Web App Hacking, Part 7: Injecting a Backdoor into a Website with weevely

Hacking

Welcome back my rookie Web App Hackers!

Often, you will have the opportunity to upload a file to website such a Word Doc, a PDF or a picture such as a .jpg or .png. You have probably uploaded pictures to Facebook or Twitter and maybe uploaded DOC or PDF documents to your company’s or school’s website. These uploads may be a key weakness in these sites, if you can upload malware that will be executed on the site and provide you a backdoor to the website and underlying server.

Weevely is designed to provide you a PHP web shell that can be uploaded to a website and excuted giving you a backdoor. Of course, it only works with web sites that employ PHP, but there are very large number of web sites employing PHP. Before attempted to use weevely, you want to do proper reconnaissance on the site to make certain it runs PHP or else you will be wasting your effort.

weevely is built into Kali, but if you are running another OS, you can get it at github.com using git clone like below.

kali > git clone https://github.com/eppina/weevely3

Step #1 Fire up Kali and Open weevely

The first step, of course, is to fire up Kali.
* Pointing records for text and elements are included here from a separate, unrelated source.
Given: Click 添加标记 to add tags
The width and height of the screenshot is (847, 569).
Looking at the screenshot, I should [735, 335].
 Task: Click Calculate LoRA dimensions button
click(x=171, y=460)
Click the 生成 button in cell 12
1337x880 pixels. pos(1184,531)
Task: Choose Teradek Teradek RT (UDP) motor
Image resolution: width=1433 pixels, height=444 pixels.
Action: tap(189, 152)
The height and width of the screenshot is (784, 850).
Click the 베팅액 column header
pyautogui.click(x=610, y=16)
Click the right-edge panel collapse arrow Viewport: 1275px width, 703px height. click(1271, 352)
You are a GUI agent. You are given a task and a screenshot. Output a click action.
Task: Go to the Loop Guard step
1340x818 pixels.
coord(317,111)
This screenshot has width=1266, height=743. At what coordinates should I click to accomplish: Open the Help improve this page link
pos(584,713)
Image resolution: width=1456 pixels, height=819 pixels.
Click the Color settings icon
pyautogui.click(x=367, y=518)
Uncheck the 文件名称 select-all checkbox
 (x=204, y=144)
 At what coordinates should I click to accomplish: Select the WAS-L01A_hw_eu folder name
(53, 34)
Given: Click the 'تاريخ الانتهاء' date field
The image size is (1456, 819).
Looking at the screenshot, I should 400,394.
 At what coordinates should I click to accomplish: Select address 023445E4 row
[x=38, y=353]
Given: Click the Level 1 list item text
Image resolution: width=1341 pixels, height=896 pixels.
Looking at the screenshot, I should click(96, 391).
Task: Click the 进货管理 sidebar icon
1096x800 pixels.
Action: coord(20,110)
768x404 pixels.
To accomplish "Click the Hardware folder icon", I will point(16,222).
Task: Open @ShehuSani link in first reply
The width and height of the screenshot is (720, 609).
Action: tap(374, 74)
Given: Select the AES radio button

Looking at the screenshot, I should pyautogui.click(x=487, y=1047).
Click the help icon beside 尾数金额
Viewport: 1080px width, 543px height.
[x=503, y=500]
Then open a terminal and type “weevely”;

kali > weevely

As you can see, weevely throws and error, but does give you some basic info on weevely. To get even more information, enter weevely with –help option

kali > weevely –help

As you can see from the help screen, weevely operates in three modes;

1. terminal

2. session

3. generate

Step #2 Generate a Backdoor

Next, we will generate a weevely backdoor. To do so, we will simply use the following syntax;

kali > weevely generate <backdoor’s password> <path and name of the backdoor file>

So, to generate a backdoor to use on a web site named hackers-arise-backdoor, with a super secure password of “password” and place it in the /root users directory, we could simply type;

kali > weevely generate password /root/hackers-arise-backdoor.php

Step #3 Fire Up our Metasploitable with the Damn Vulnerable Web Application (DVWA)

To test our backdoor, let’s try to use it on our intentionally vulnerable DVWA. DVWA is built into Metasploitable, but you can install it on nearly any OS.

Open a browser and navigate to DVWA. If you are using Metasploitable, navigate to the IP address of your Metasploitable system and select DVWA. When you do, a login screen like below will appear.

The credentials for DVWA are “admin” and “password”.

Next, click on the Upload tab on the left side of the screen

This will a open a familiar upload screen. Click on the Browse button and select your backdoor that your created in weevely above.

Next, Click on the Upload button.

When you do, it will display the path where the backdoor has been uploaded to. Obviously, in the real world the application will not tell you where the file has been uploaded to. You will need to understand the architectire of the application to know where it uploads files, but DVWA makes it easy for the beginner hacker.

Step #4 Surf to the Location of the Backdoor

Now that we have uploaded the backdoor, we need to execute it. We do that typing the command weevely, then the exact URL of the location of the backdoor followed by the password. In our case here, it would be;

kali > weevely http://192.168.1.109/dvwa/hackable/uploads/hackers-arise-backdoor.php password

This will execute and open our PHP shell and give us a weevely interactive shell like above.

Step #5 Using weevely

Now that we have our weevely backdoor on the web server, let’s take a look at what we can do. Unlike a generic shell, weevely has some built in commands that can assist our exploitation of the web server and the network it is on. Let’s start by entering help to see what weevely can do. Please note that weevely commands all begin with a colon (:).

weevely > :help

I have only displayed the first few commands above and the final system shell commands below.

Let’s begin by getting some information on the system we just compromised by typing :system_info

weevely > :system_info

As you can see, weevely pulls key information on the target with just one command making reconnaissance simpler and faster.

Next, let’s see if we can get the contents of /etc/pass

As you can see, we were able to display every user account on the system!

Next, let’s see if we can find those files that have either the SUID or SGID bit set. This is important as this can often lead to privilege escalation on a Linux system. In other words, we likely came into this system with the privileges of a average user which are limited, but we want to escalate our privileges to root. These files can often be a path to the privilege escalation.

As you can see above, we found numerous files with either the SUID or SGID bit set.

In addition to the commands I have demonstrated here, weevely has tens of other commands you can use on the target system. One that might be useful is :file_upload. This command would enable you to upload a file from your system to the target system. You could ten upload just about any malware to the target!

Summary

Web sites often enable their users to upload files to their system and this can be a major vulnerability as it might allow the attacker to upload a backdoor such as weevely. Once the backdoor is uploaded to the system, we can very quickly and easily take total control of the server!